Apparently Cachet had at least $26M extra in their holding account for this to work.

As a result of this, Cachet tried to reverse these transactions, since basically they hadn't actually been paid.


Mistake 2: The reversal file was improperly formatted. NACHA rules say these files should be ignored or rejected, but..


Mistake 3: Some financial institutions processed the improperly formatted file anyway.


To fix Mistake 2, Cachet submitted a new reversal file, which was then also processed by the companies.

It sounds like this "reversal file" was actually just a transfer in the other direction (as opposed to "undo transaction ID 937641745"), so of course it would make sense that it was processed.


As a result, all employees paid via MyPayrollHR were paid, then had that payment removed.
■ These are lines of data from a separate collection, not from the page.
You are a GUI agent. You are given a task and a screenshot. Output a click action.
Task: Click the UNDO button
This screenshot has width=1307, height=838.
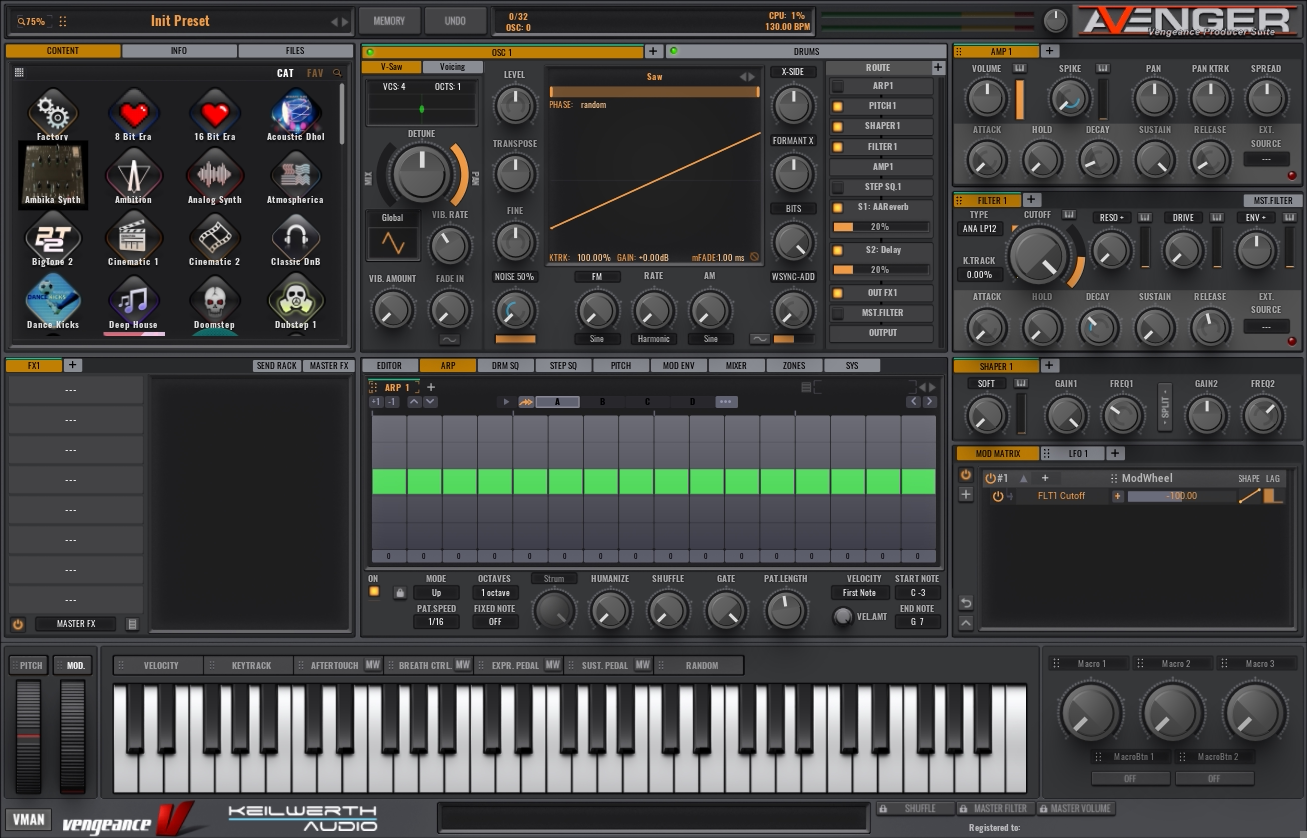[454, 21]
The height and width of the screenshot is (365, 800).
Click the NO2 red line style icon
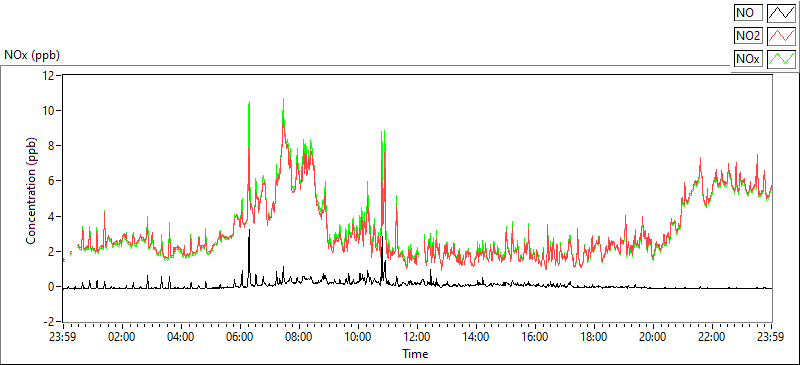coord(782,36)
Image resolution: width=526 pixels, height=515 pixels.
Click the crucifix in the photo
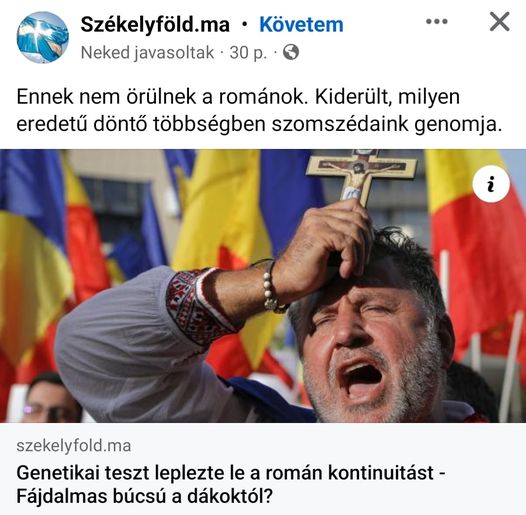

Some also had the same payroll amount removed a second time.

One thing I haven't figured out, is apparently the MyPayrollHR account at Pioneer Savings Bank is 'frozen' -- but I can't find any reporting about whether it has $26M in it or not. Meanwhile the CEO has disappeared.. So did he get the money, or just cause a massive life disruption for thousands of people?

Thank you for explaining it, you did a great job at helping me understand what happened. The whole process seems way too convoluted for something as serious as paychecks. It really relies on everybody acting in good-faith and in the proper fashion. By Cachet working Step 2 before Step 1 and possibly assuming Step 1 was going to happen, they already were too far gone and only made the situation worse for them and a bunch of employees.

The whole idea of ACH transfers and giving everyone write access to everyone's account in this day and age is crazy to me.

There should not be a way for money to leave an account without the account owner's explicit permission.

We insisted that our bank provide positive pay for ACH. If you are a business you should consider this if you hold large balances. It works very well. Only authorized ACH entities up to authorized limits can debit (or I can set it to notify and someone has to approve each one).

There are lots of multi-day delays in the ACH system. It's common to pay money out of an account on the expectation that a matching amount of money will be paid in the same night.

Thanks for the explanation, based on the way Krebs worded the post I couldn't tell what actually happened.

One final step: Cachet is cancelling all of the reversals so everybody should finish up with their usual pay. Of course, this leaves Cachet with a $26 million problem, but this seems to be the least worst short term solution.

If Cachet is doing that then I'm very glad. I don't know what their legal obligations look like, but I imagine they could have said "We weren't paid to perform our service" and left the employees without a paycheck.

Given how many people live paycheck to paycheck... It's a pretty big deal.